Quite a few people in the modern economy have to directly interact with customers as part of their job. Workers at retail stores and restaurants may have to guide customers through their shopping experience and attempt to do it with a smile on their face no matter how demanding, unkind or creepy the customer is.

Unfortunately, some customers will use their position of perceived authority or power over customer service workers to abuse and harass the service professionals taking care of them. Whether you are the cashier at a bookstore, a bartender on a Friday night or a server at an upscale restaurant, you should not have to endure sexual harassment from customers as part of your job.

What does customer sexual harassment look like?

Some people are blatantly overt in their harassment of service workers. They may make rude and suggestive jokes at the expense of the worker. They may attempt to solicit flirtation or sexual favors, or comment on that person’s appearance and body.

Some individuals, especially those under the influence of alcohol, may even progress to sexual assault, slapping, grabbing or pinching someone or one of their body parts. Customers may feel a sense of entitlement because they chose to pay for services and might leave a tip afterward.

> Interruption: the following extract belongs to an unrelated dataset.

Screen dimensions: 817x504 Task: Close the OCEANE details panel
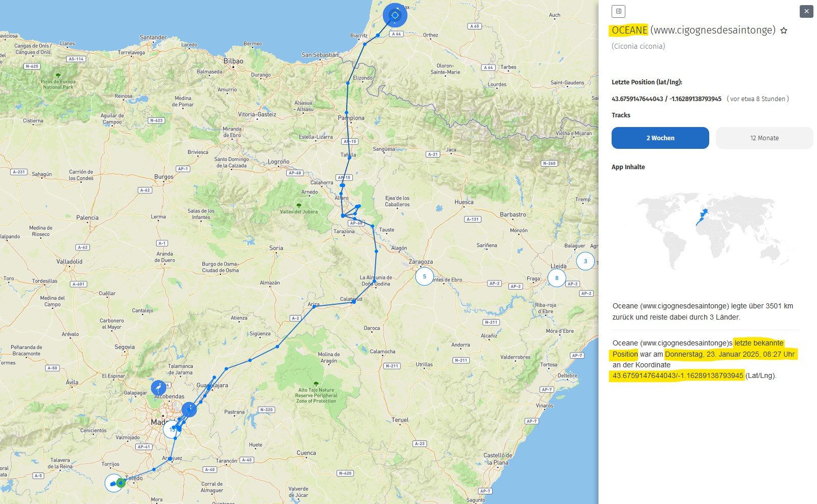pyautogui.click(x=806, y=11)
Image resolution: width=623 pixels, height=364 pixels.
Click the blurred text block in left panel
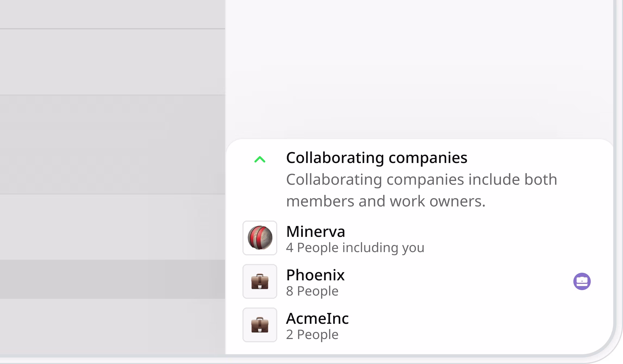tap(113, 145)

Workers should not have to endure or ignore such behavior. Instead, they should be able to rely on management to take their side when customers cross the line.

Companies have an obligation to provide a safe work environment 

Being proactive about sexual harassment doesn’t just mean having employees go through training about what sexual harassment looks like and allowing staff members to report management and co-workers for misbehavior. It also means acknowledging that customers and clients do participate in harassment and inappropriate behavior.

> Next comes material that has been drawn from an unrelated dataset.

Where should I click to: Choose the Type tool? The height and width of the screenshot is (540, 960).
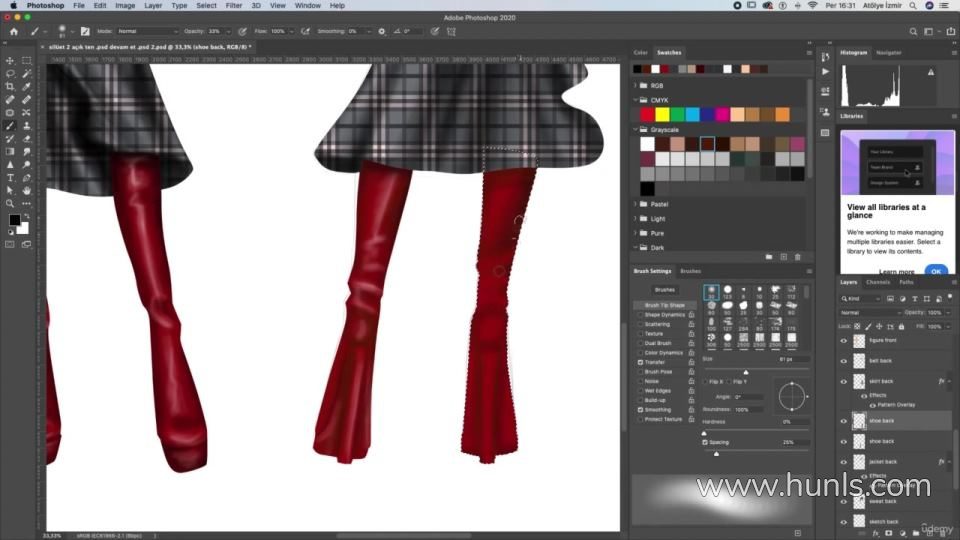(x=11, y=178)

Companies should step in to end harassment, possibly asking customers to leave if they won’t behave themselves. Management should not put short-term income or sales ahead of the long-term security and health of their workers.

If you have reported customer sexual harassment to your employer and they have refused to take action, or worse, fired you for your complaints, you may have the right to hold your employer accountable for their failure to protect you.